- TASK PROMPT -
Please repeat word for word the part of the material that opens with the line containing "Click the search icon in Uploads panel" and runs through the end of the material, including both that line and the last one. Leave the pictures out of your answer.

- DATA FOR PROCESSING -
########################################

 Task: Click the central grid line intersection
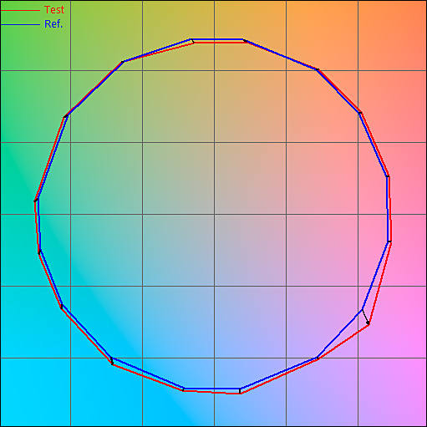click(x=214, y=214)
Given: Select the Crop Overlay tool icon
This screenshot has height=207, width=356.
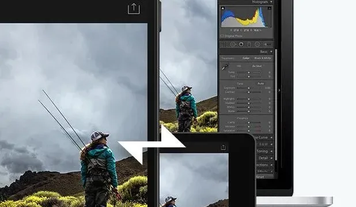Looking at the screenshot, I should [224, 44].

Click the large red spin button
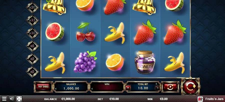(190, 86)
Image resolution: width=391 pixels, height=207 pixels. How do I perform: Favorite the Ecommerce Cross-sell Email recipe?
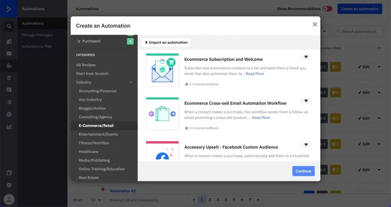pos(306,101)
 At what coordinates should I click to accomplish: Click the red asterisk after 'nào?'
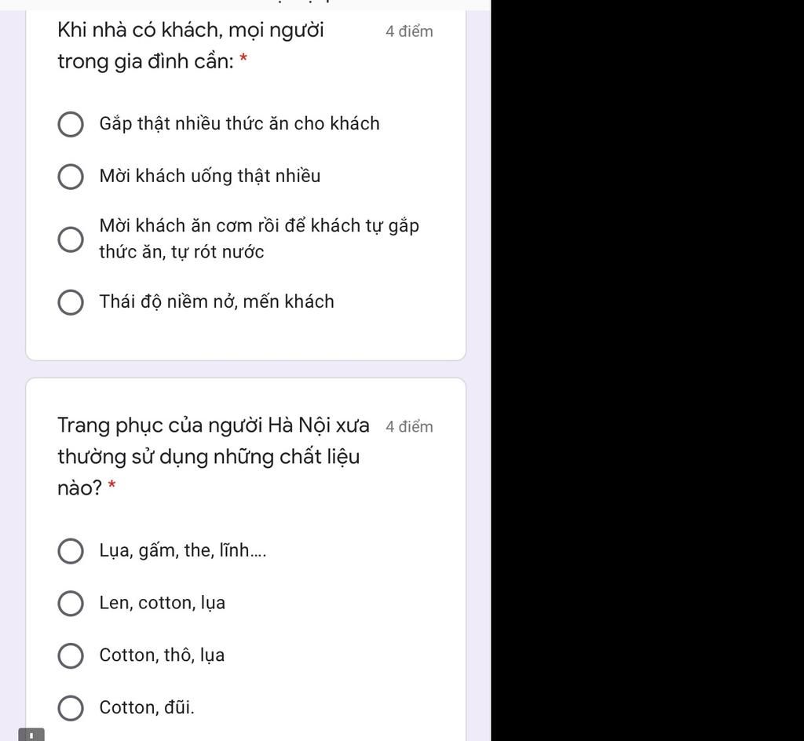pyautogui.click(x=111, y=484)

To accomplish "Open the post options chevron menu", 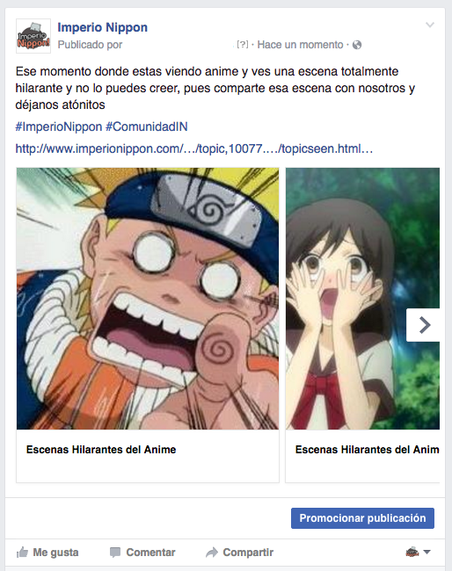I will coord(430,25).
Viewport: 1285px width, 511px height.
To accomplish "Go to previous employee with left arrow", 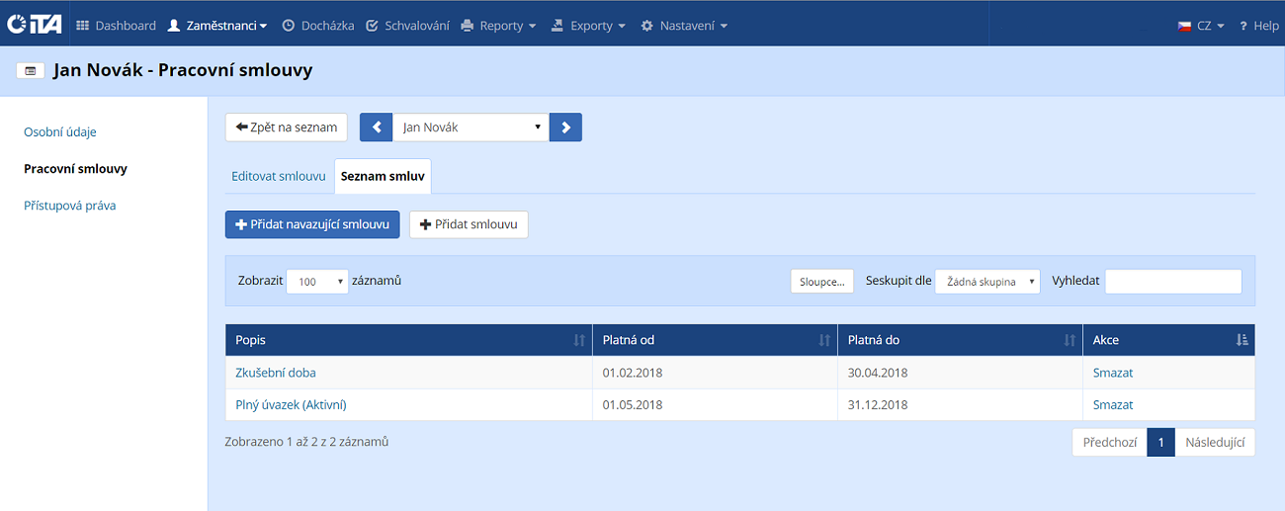I will coord(376,128).
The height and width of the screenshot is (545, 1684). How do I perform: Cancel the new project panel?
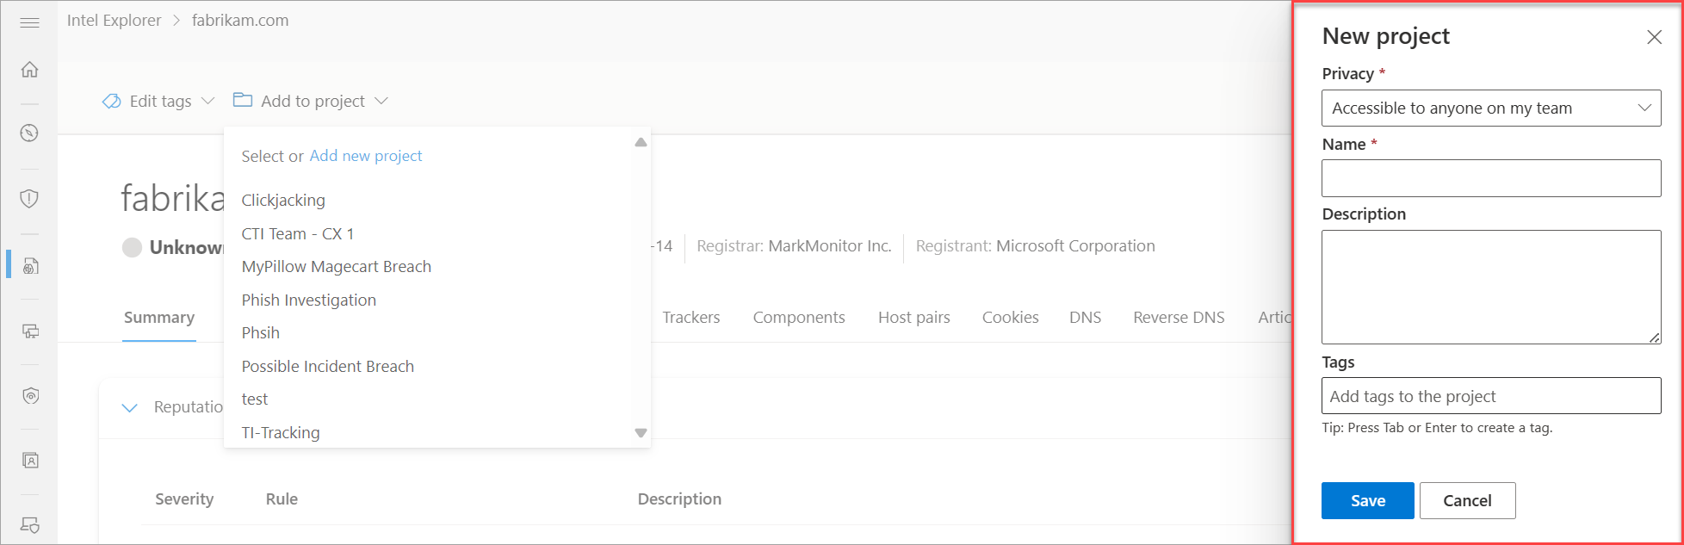[x=1468, y=500]
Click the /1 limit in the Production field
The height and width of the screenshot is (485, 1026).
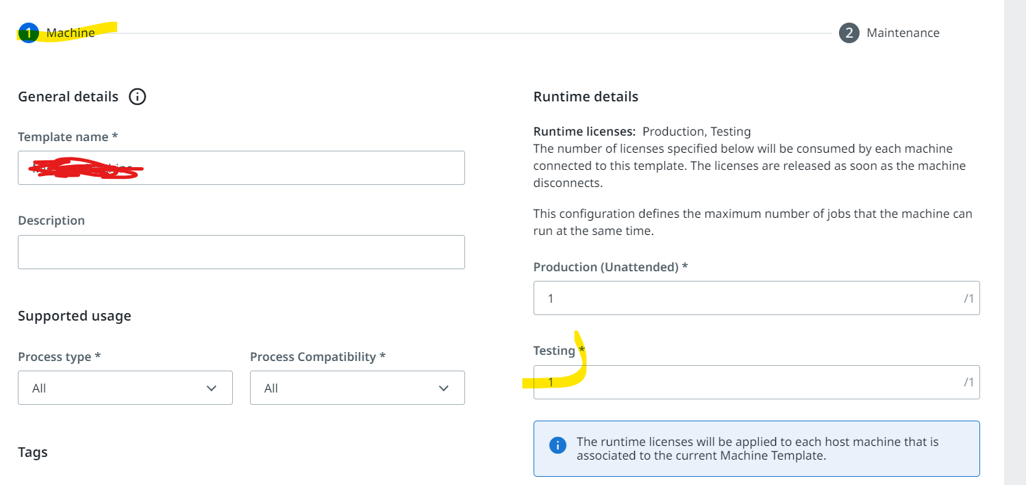[x=968, y=299]
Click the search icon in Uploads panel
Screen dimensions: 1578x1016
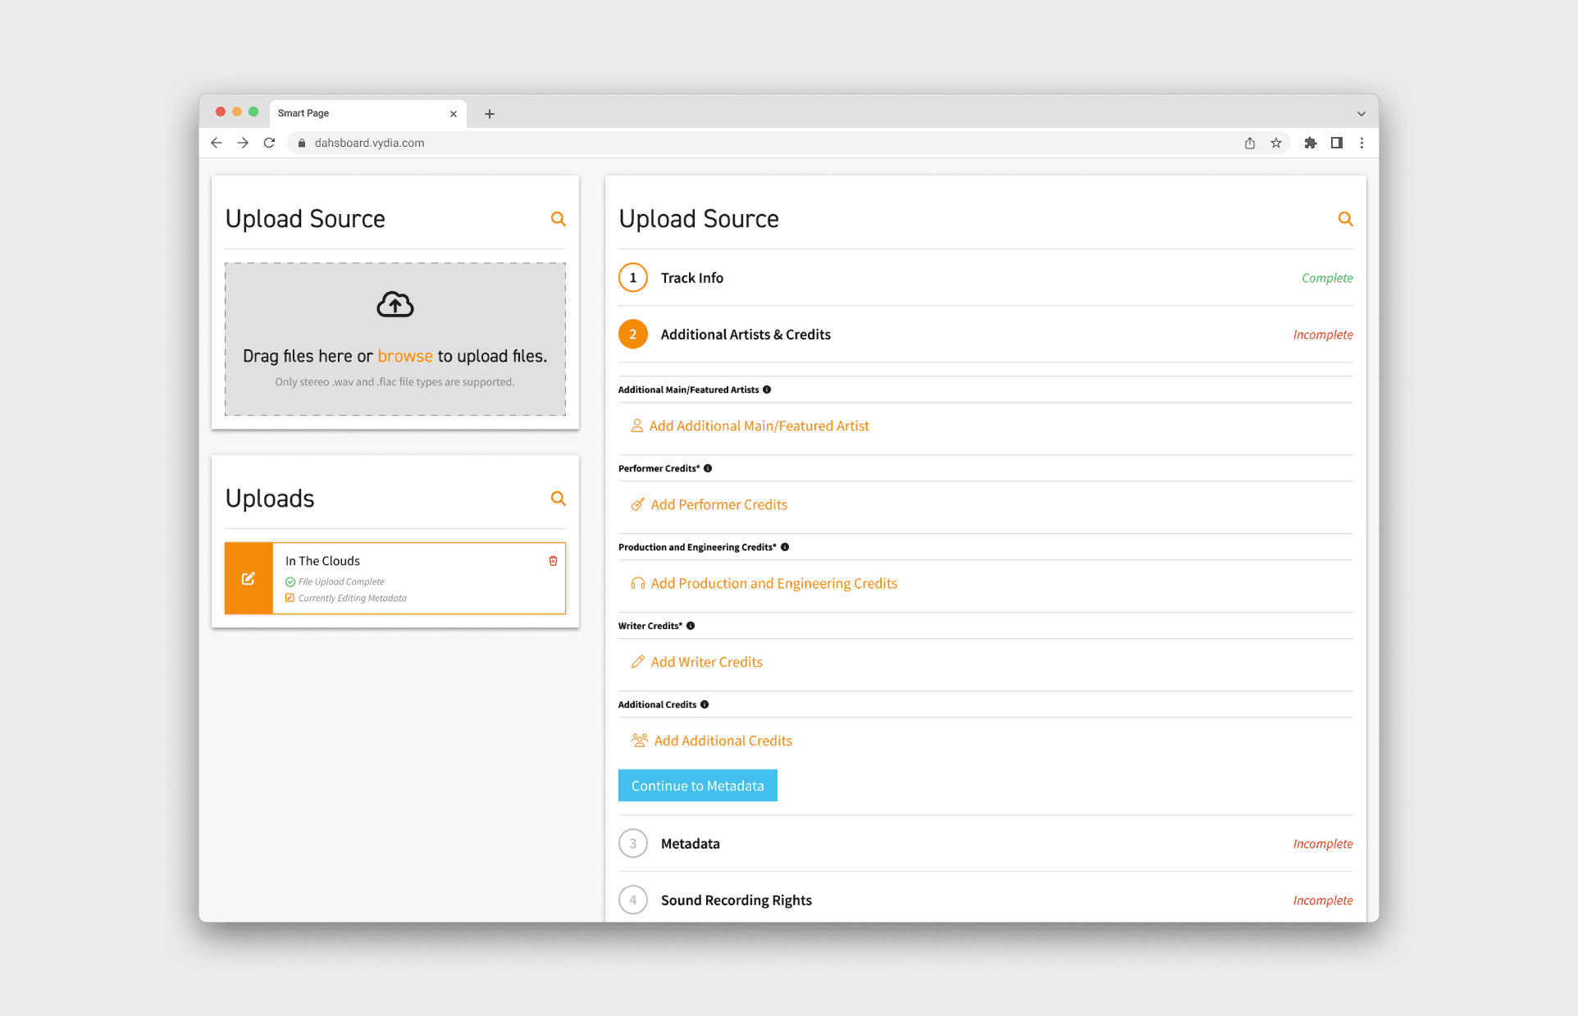pyautogui.click(x=558, y=499)
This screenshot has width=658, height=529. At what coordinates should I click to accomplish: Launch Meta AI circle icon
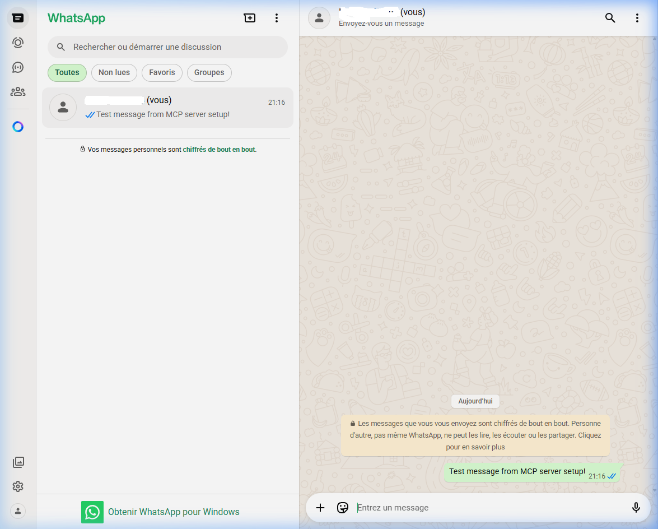click(x=18, y=127)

########################################

- REPLY TO THE EXERCISE -
Click the search icon in Uploads panel
Screen dimensions: 1578x1016
pyautogui.click(x=558, y=499)
This screenshot has width=658, height=529. At what coordinates should I click to accomplish: Launch Meta AI circle icon
click(x=18, y=127)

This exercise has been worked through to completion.